■ **What you need to do**
Write out word for word each line from the one containing "872x455 pixels. How" through the close of the listing, including both ends. Pictures do not belong in the copy.
##### Data extract #####
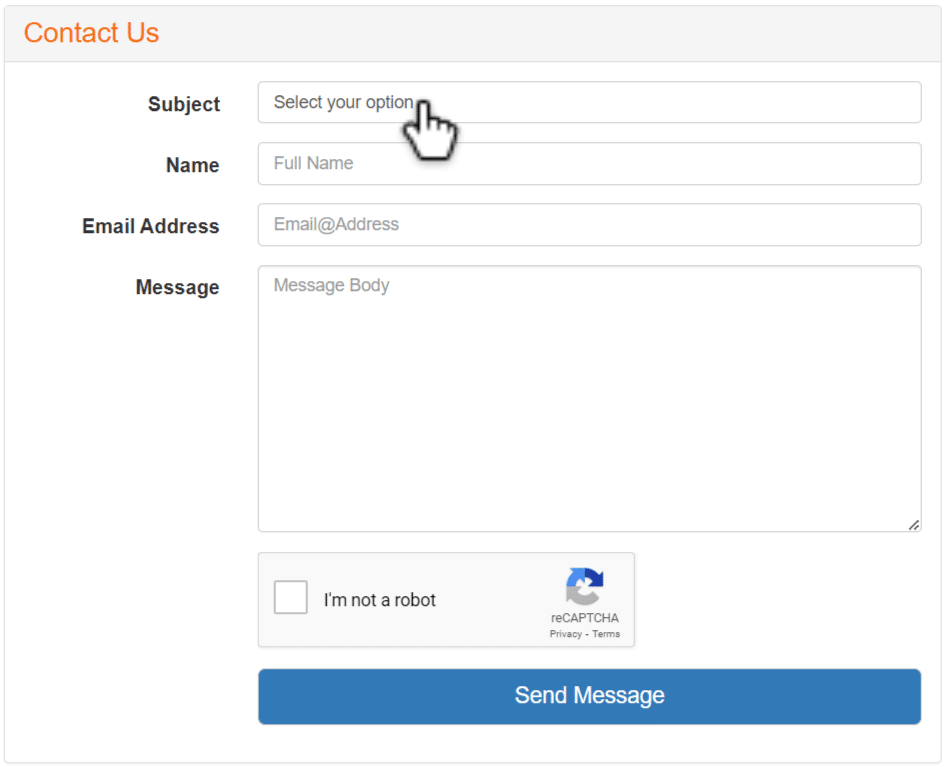Click the Message Body placeholder text
945x767 pixels.
point(331,286)
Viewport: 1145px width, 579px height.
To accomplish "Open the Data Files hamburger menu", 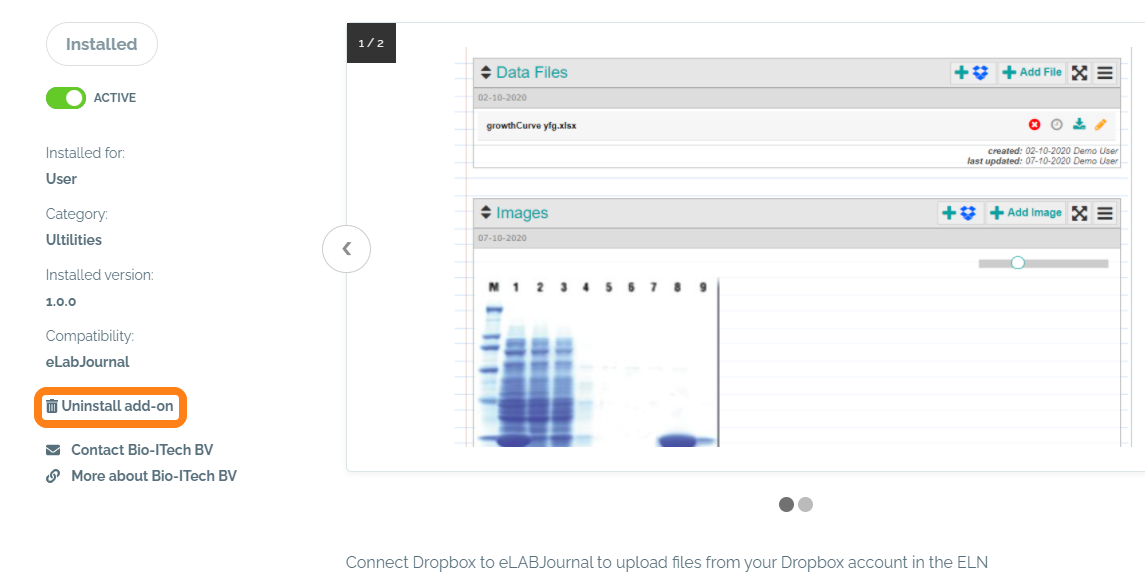I will (x=1105, y=73).
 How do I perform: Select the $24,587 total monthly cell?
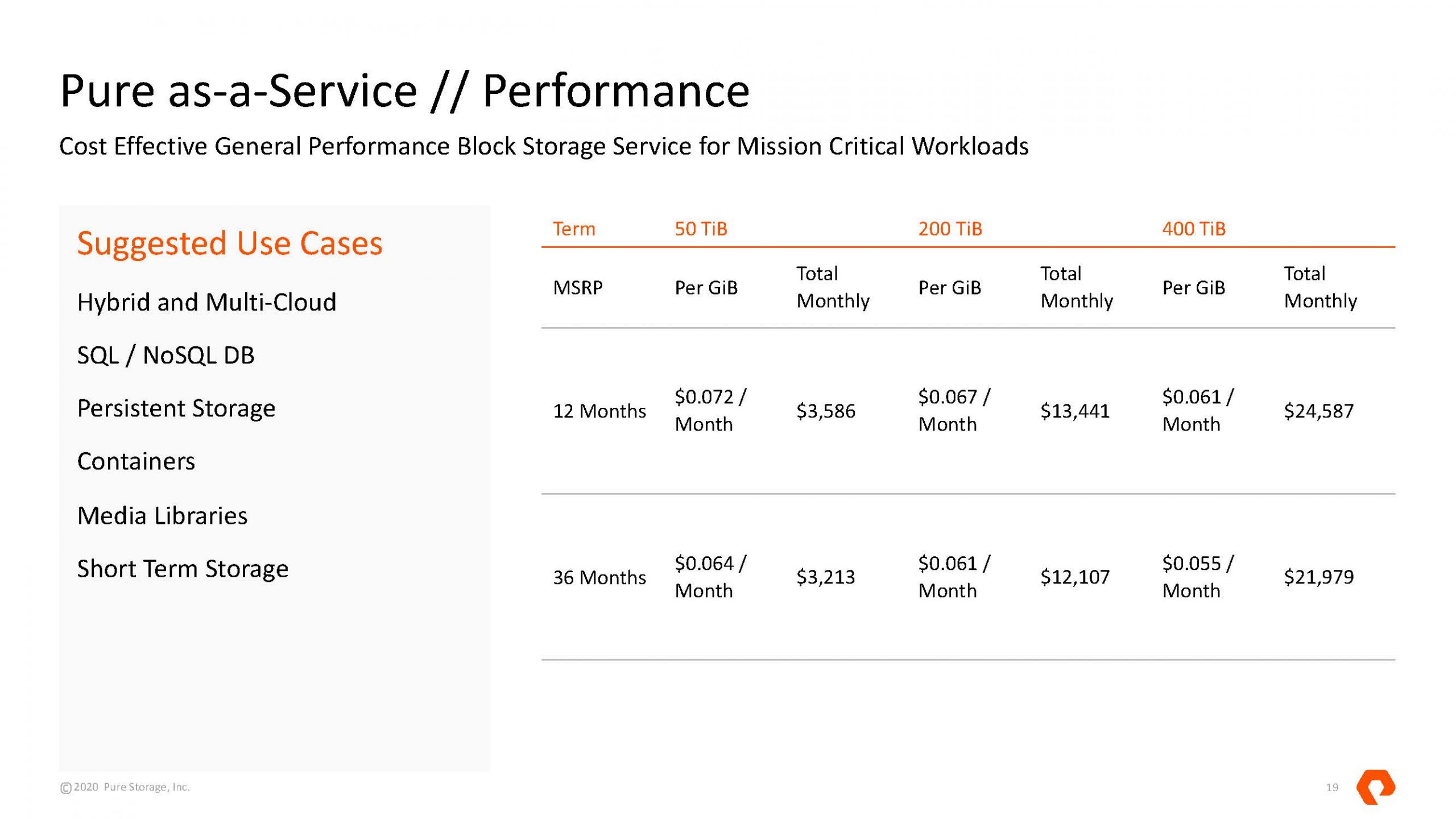[1318, 411]
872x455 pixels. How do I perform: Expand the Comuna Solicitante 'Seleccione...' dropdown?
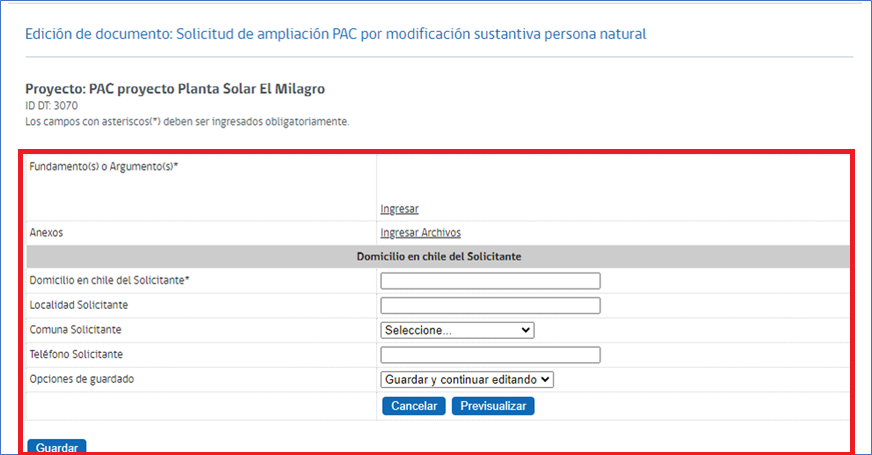point(457,330)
#####
■ **Task result**
872x455 pixels. How do I perform: Expand the Comuna Solicitante 'Seleccione...' dropdown?
point(457,330)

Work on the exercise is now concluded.